> DO THIS
Transcribe the entries below word for word, starting from the line that contains "Select the Logon" and continuing up to and including the line that contains "tap(550, 203)".

------------------------------------

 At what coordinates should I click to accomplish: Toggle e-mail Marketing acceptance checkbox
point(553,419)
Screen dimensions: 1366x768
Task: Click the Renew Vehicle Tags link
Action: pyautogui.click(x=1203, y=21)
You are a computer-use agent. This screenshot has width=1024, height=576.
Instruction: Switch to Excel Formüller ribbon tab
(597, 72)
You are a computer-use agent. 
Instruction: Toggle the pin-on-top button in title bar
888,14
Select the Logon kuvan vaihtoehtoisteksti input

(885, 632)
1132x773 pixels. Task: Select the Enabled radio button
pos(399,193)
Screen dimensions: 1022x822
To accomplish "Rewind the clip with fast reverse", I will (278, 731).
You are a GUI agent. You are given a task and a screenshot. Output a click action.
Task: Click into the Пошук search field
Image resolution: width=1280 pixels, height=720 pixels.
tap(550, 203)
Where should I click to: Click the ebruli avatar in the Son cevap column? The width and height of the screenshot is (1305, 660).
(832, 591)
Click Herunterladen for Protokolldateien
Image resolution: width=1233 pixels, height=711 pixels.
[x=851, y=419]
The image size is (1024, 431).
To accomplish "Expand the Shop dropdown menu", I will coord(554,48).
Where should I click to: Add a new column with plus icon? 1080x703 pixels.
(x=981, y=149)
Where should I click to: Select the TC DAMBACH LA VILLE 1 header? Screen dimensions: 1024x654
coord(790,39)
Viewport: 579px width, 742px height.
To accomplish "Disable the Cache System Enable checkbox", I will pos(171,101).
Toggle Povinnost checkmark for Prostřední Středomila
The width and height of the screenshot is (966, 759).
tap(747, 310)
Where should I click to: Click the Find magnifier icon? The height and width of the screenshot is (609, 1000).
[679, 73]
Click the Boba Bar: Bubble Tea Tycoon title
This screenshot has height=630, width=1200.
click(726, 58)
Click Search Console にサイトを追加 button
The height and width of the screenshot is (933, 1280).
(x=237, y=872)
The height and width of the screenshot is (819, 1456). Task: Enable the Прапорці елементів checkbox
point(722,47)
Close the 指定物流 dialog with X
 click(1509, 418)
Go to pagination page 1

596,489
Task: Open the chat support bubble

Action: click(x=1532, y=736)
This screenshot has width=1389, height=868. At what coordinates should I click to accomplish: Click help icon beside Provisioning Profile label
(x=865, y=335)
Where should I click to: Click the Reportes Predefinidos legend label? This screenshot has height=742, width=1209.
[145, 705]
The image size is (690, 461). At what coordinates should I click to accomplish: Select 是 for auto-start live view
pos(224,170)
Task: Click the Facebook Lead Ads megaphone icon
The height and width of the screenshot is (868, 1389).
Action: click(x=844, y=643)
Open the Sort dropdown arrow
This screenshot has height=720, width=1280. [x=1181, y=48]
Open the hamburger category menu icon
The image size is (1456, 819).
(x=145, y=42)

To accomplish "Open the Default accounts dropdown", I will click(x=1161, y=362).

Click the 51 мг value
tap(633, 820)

------------------------------------

> SOLUTION FOR THIS EXERCISE
Select the Logon kuvan vaihtoehtoisteksti input

(885, 632)
1132x773 pixels. Task: Select the Enabled radio button
pos(399,193)
Screen dimensions: 1022x822
To accomplish "Rewind the clip with fast reverse", I will (278, 731).
You are a GUI agent. You are given a task and a screenshot. Output a click action.
Task: Click into the Пошук search field
Image resolution: width=1280 pixels, height=720 pixels.
tap(550, 203)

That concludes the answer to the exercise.